> [WHAT IS NEEDED]
Reproduce every one of the following items verbatim, line by line.

Stored data entries:
=====
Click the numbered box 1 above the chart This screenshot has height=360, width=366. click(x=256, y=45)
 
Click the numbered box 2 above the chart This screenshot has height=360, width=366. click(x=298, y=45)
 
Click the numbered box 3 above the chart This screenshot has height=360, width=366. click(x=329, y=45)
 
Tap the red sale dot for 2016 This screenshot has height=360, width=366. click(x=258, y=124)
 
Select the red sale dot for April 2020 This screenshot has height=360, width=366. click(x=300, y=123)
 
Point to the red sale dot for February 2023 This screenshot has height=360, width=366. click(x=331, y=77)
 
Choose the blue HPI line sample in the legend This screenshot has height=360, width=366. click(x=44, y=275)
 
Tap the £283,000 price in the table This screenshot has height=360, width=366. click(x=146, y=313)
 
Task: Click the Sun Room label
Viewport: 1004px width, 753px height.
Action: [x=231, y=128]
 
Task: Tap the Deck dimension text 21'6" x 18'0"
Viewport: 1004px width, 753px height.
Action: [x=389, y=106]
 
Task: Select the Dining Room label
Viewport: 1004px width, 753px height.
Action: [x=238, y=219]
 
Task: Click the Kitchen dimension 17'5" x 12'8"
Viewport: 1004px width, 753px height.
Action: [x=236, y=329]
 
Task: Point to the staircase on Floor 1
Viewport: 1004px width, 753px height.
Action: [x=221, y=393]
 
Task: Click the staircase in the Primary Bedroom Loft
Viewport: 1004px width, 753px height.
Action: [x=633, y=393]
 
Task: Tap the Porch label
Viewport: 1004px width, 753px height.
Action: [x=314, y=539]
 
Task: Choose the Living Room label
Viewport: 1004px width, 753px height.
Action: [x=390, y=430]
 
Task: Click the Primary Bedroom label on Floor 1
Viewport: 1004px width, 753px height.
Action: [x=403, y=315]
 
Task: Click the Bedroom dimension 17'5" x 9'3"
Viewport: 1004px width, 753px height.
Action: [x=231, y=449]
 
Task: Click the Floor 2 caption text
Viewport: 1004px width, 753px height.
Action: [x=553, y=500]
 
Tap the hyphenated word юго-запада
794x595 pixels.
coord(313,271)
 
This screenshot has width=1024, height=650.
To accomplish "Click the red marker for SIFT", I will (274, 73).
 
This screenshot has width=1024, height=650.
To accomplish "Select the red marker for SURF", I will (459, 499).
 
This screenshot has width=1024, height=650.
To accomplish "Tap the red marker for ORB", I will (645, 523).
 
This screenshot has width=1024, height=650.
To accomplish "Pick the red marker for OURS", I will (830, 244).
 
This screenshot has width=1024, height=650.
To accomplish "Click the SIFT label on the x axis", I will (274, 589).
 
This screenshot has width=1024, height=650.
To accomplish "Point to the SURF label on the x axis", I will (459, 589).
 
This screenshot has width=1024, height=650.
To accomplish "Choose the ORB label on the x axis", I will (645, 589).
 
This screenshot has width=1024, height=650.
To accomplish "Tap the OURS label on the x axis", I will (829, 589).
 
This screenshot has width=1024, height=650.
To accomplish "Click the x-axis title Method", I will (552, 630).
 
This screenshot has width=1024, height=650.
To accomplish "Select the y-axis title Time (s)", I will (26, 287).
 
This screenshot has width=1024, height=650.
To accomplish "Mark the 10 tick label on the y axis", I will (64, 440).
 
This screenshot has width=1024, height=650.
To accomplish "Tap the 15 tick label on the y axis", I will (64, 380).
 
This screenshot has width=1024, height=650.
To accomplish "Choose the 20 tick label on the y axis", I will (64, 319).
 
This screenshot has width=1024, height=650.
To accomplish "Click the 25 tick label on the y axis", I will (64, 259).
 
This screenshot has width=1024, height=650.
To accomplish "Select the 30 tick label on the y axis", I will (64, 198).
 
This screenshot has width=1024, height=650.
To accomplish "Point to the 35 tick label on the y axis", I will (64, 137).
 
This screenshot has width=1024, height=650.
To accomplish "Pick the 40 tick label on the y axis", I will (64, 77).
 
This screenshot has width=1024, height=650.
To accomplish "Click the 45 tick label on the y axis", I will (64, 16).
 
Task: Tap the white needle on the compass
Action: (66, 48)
=====
> [EXERCISE RESULT]
Click the numbered box 1 above the chart This screenshot has height=360, width=366. click(x=256, y=45)
 
Click the numbered box 2 above the chart This screenshot has height=360, width=366. click(x=298, y=45)
 
Click the numbered box 3 above the chart This screenshot has height=360, width=366. click(x=329, y=45)
 
Tap the red sale dot for 2016 This screenshot has height=360, width=366. click(x=258, y=124)
 
Select the red sale dot for April 2020 This screenshot has height=360, width=366. click(x=300, y=123)
 
Point to the red sale dot for February 2023 This screenshot has height=360, width=366. click(x=331, y=77)
 
Choose the blue HPI line sample in the legend This screenshot has height=360, width=366. click(x=44, y=275)
 
Tap the £283,000 price in the table This screenshot has height=360, width=366. click(x=146, y=313)
 
Task: Click the Sun Room label
Viewport: 1004px width, 753px height.
Action: [x=231, y=128]
 
Task: Tap the Deck dimension text 21'6" x 18'0"
Viewport: 1004px width, 753px height.
Action: [x=389, y=106]
 
Task: Select the Dining Room label
Viewport: 1004px width, 753px height.
Action: [x=238, y=219]
 
Task: Click the Kitchen dimension 17'5" x 12'8"
Viewport: 1004px width, 753px height.
Action: [x=236, y=329]
 
Task: Point to the staircase on Floor 1
Viewport: 1004px width, 753px height.
Action: [x=221, y=393]
 
Task: Click the staircase in the Primary Bedroom Loft
Viewport: 1004px width, 753px height.
Action: [x=633, y=393]
 
Task: Tap the Porch label
Viewport: 1004px width, 753px height.
Action: [x=314, y=539]
 
Task: Choose the Living Room label
Viewport: 1004px width, 753px height.
Action: [x=390, y=430]
 
Task: Click the Primary Bedroom label on Floor 1
Viewport: 1004px width, 753px height.
Action: [x=403, y=315]
 
Task: Click the Bedroom dimension 17'5" x 9'3"
Viewport: 1004px width, 753px height.
Action: [x=231, y=449]
 
Task: Click the Floor 2 caption text
Viewport: 1004px width, 753px height.
Action: [x=553, y=500]
 
Tap the hyphenated word юго-запада
794x595 pixels.
coord(313,271)
 
This screenshot has width=1024, height=650.
To accomplish "Click the red marker for SIFT", I will (274, 73).
 
This screenshot has width=1024, height=650.
To accomplish "Select the red marker for SURF", I will (459, 499).
 
This screenshot has width=1024, height=650.
To accomplish "Tap the red marker for ORB", I will (645, 523).
 
This screenshot has width=1024, height=650.
To accomplish "Pick the red marker for OURS", I will (830, 244).
 
This screenshot has width=1024, height=650.
To accomplish "Click the SIFT label on the x axis", I will (274, 589).
 
This screenshot has width=1024, height=650.
To accomplish "Point to the SURF label on the x axis", I will (459, 589).
 
This screenshot has width=1024, height=650.
To accomplish "Choose the ORB label on the x axis", I will (645, 589).
 
This screenshot has width=1024, height=650.
To accomplish "Tap the OURS label on the x axis", I will (829, 589).
 
This screenshot has width=1024, height=650.
To accomplish "Click the x-axis title Method", I will (552, 630).
 
This screenshot has width=1024, height=650.
To accomplish "Select the y-axis title Time (s)", I will (26, 287).
 
This screenshot has width=1024, height=650.
To accomplish "Mark the 10 tick label on the y axis", I will (64, 440).
 
This screenshot has width=1024, height=650.
To accomplish "Tap the 15 tick label on the y axis", I will (64, 380).
 
This screenshot has width=1024, height=650.
To accomplish "Choose the 20 tick label on the y axis", I will (64, 319).
 
This screenshot has width=1024, height=650.
To accomplish "Click the 25 tick label on the y axis", I will (64, 259).
 
This screenshot has width=1024, height=650.
To accomplish "Select the 30 tick label on the y axis", I will (64, 198).
 
This screenshot has width=1024, height=650.
To accomplish "Point to the 35 tick label on the y axis", I will (64, 137).
 
This screenshot has width=1024, height=650.
To accomplish "Pick the 40 tick label on the y axis", I will (64, 77).
 
This screenshot has width=1024, height=650.
To accomplish "Click the 45 tick label on the y axis", I will (64, 16).
 
Task: Tap the white needle on the compass
Action: (66, 48)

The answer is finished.